A articulação consequente de diversos projetos assim como a alocação preferencial de sua provisão ao setor não-estatal – desde que o atendimento dos requisitos centrais do programa seja assegurado – são princípios estratégicos indispensáveis para assegurar a sustentabilidade. 

Vale ressaltar que os investimentos públicos em infra-estrutura e ações governamentais dificilmente provocam por si só os impactos econômicos que irão auferir as receitas que garantam as condições de solvência, liquidez e robustez. Assim, é fundamental que,  além da redução dos desembolsos públicos ao mínimo necessário, que se incorporem na contabilidade fiscal seus efeitos catalíticos públicos no conjunto da economia.
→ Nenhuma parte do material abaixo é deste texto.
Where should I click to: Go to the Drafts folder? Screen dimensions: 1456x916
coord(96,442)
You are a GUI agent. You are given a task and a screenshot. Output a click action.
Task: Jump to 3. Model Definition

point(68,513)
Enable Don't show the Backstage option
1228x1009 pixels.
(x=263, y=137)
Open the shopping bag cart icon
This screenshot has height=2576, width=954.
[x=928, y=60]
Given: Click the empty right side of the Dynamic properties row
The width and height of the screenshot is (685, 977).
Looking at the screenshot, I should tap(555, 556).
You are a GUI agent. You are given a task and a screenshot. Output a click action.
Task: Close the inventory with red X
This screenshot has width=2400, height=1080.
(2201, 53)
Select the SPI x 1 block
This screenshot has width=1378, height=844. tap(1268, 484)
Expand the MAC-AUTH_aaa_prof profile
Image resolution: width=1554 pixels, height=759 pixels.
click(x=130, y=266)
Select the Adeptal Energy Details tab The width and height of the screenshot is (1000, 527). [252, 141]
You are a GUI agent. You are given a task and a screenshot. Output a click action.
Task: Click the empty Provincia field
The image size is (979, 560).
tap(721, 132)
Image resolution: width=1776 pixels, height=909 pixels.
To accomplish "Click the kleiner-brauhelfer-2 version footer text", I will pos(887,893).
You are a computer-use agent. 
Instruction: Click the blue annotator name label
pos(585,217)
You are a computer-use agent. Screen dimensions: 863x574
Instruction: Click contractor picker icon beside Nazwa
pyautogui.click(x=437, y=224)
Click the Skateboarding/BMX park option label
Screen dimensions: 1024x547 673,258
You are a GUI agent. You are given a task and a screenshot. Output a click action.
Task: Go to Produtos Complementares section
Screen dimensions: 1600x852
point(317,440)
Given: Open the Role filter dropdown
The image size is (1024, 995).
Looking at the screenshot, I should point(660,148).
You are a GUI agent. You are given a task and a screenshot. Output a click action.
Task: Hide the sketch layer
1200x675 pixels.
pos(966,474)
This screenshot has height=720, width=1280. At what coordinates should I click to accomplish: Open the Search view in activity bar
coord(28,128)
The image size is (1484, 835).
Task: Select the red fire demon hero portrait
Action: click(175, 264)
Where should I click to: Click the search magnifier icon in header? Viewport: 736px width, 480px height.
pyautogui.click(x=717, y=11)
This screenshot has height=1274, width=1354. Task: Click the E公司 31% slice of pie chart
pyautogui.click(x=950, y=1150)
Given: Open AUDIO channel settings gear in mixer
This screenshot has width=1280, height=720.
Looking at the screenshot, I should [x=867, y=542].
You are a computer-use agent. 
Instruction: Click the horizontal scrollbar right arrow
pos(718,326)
A realização efetiva desses efeitos deve ser assegurada preferencialmente mediante contratos de investimento mútuo, indo além da simples regulação tributária específica como no exemplo das operações consorciadas urbanas previstas pelo Estatuto da Cidade.

 Essa vinculação mais estreita e abrangente entre projetos públicos e privados produziria ademais ganhos de eficiência para ambos os lados, assegurando que os investimentos públicos tenham maior efetividade econômica e que os investimentos privados usufruam de maior produtividade e estabilidade de mercado. 

 

Limites do tecnocracismo e a adequação da escala espacial nas políticas públicas 

Entretanto, mais do que um produto tecnocrático, o programa constituiria um processo de construção do espaço e da sua sociedade, onde a concepção e implantação de um programa territorial passaria por uma negociação política complexa em nível nacional, regional e local por envolver um jogo de poder entre os vários setores de interesse representados pelos seus atores. 

Assim sendo, a adoção sistemática de programas territoriais como instrumento de política pública deve propiciar uma maior efetividade às respectivas ações, que passam a ser desenhadas em função de condições e potenciais concretos do território do programa, adequando a escala espacial do planejamento público. Em especial, o espaço enquanto território de potencial econômico é reconhecido e integrado na política pública como fator autônomo de crescimento, incentivando e exigindo definitivamente a implantação do planejamento territorial em nível nacional, estadual e municipal.

 

Algumas palavras finais

As considerações sobre o crescimento econômico e os programas territoriais oferecidas aqui resultam dos esforços de um grupo de pesquisa no Departamento de Engenharia Civil e Ambiental da Universidade de Brasília, integrado, além de mim, pela Prof. Dr. Yaeko Yamashita e pela MSc. Juliana Gularte.

Pretendemos nas próximas contribuições tornar nossas propostas mais claras através da exposição de exemplos concretos de programas territoriais.